The fear is, of course, that at some point another’s view or agenda will take precedence, diverting the project from it’s original goals. We spend weeks and months defining and tying down, the how’s to ensure that everyone knows what they are responsible for. These rules are ultimately designed to mitigate the financial risks of the organisations we work for.

There are real constraints though: a goal or vision must be defined and measurable, the outputs must be declared and the outcomes must be measured. Project plans, milestones and checks and balances exist to ensure the successful delivery of the project outputs. After all, we are ultimately constrained by time or money and usually both.

By measuring the project at the vision or goal level we are able to determine if a project has succeeded or failed, without having to legislating for every individual action. Conversely the act of legislation prevents creative thinking, and learning, from happening ensuring that efficiency and positive feature changes are not discovered.

By denying the activity of continual discovery we are unwittingly adhering to the fallacy that we can accurately predict future wants and needs. I.e. Future efficiencies and better functionality cannot be explored as the problem space is illuminated because they weren’t declared ahead of time.

Where change is recognised, the business case is presented and a change request is created. Usually though this is a one way street. Features are taken out while project expenditure remains the same and additions always increase the project expenditure. Reinforcing the need to restrict change as “scope creep” is always presented as having a negative impact on a project.

I therefore suggest creating an feature/output trading scheme. Whereby all change regardless of the impact is assessed this includes the financial impact; Good or bad. If the impact is positive (for the project) put the balance in the project bank, for when something goes wrong. If it’s negative and you have something to spend, spend what you have. If there is nothing in the bank to spend, you at least have the data you need to decide the next step.

For example

It is discovered that feature a/output b is no longer needed. An impact assessment is drawn up showing the impact of not doing it, including financial saving. If agreed, It’s withdrawn and the saving is added to the project balance. Later if feature c/output d is required, an impact assessment is drawn up showing the impact of doing it. If the change is agreed and there is a positive project balance the costs are transferred and the change is committed. If there isn’t a project balance a business case us drawn up and more fund requested with the data from the impact analysis used to support the request.

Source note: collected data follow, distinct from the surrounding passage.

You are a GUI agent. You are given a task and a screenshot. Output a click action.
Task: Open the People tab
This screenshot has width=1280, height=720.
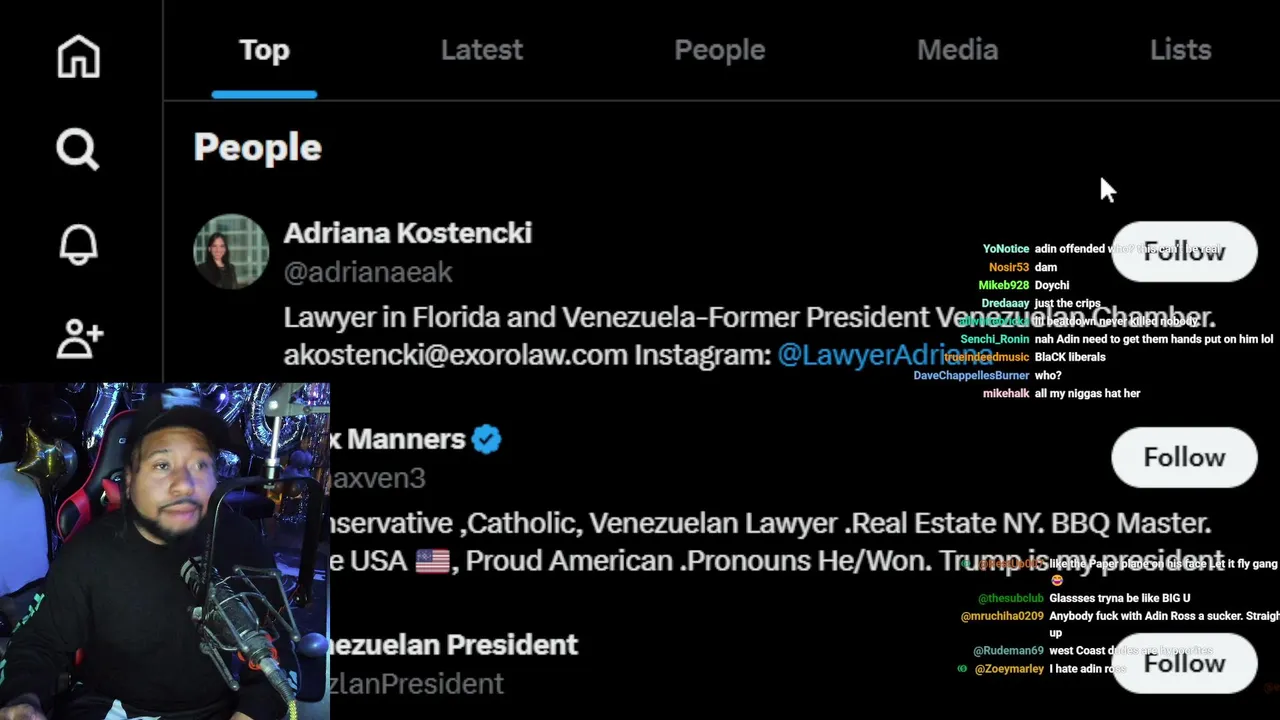pyautogui.click(x=719, y=50)
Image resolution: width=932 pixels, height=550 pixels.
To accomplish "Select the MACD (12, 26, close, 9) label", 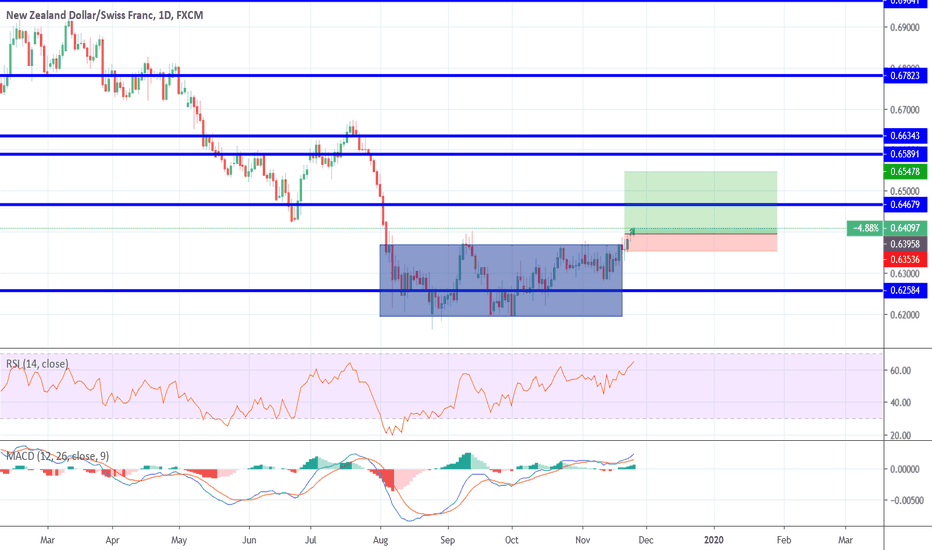I will 56,456.
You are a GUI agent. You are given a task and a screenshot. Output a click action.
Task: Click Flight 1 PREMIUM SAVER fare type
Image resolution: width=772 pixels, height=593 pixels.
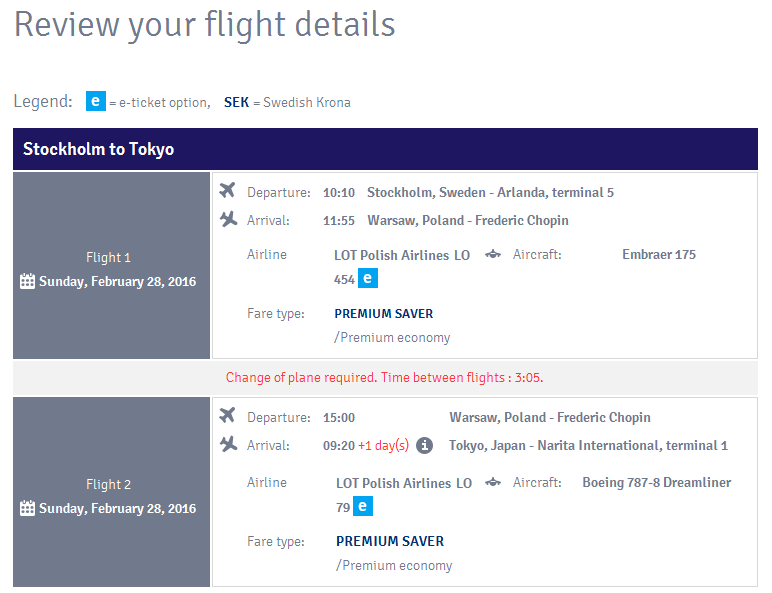pyautogui.click(x=384, y=314)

I’m in no doubt that this simple idea is unofficially in practice in most projects. Except, that when something goes wrong and you need to understand who’s financial responsibility it is (I.e. Who’s to blame) the whole house of cards can comes tumbling down. As it is unofficial: Change, financial impact and trade offs are not captured and therefore the problem can not be measured against the original brief.

By acknowledging the reality of the situation in a transparent, documented approach we can embrace change, allow new discovery to flourish knowing that at a later date, as long as the bank account balances, everything is okay.

p.s. for any agile practitioners out there i know an agile approach can facilitate change as described above. Agile isn’t a pervasive methodology for most of the clients i work with.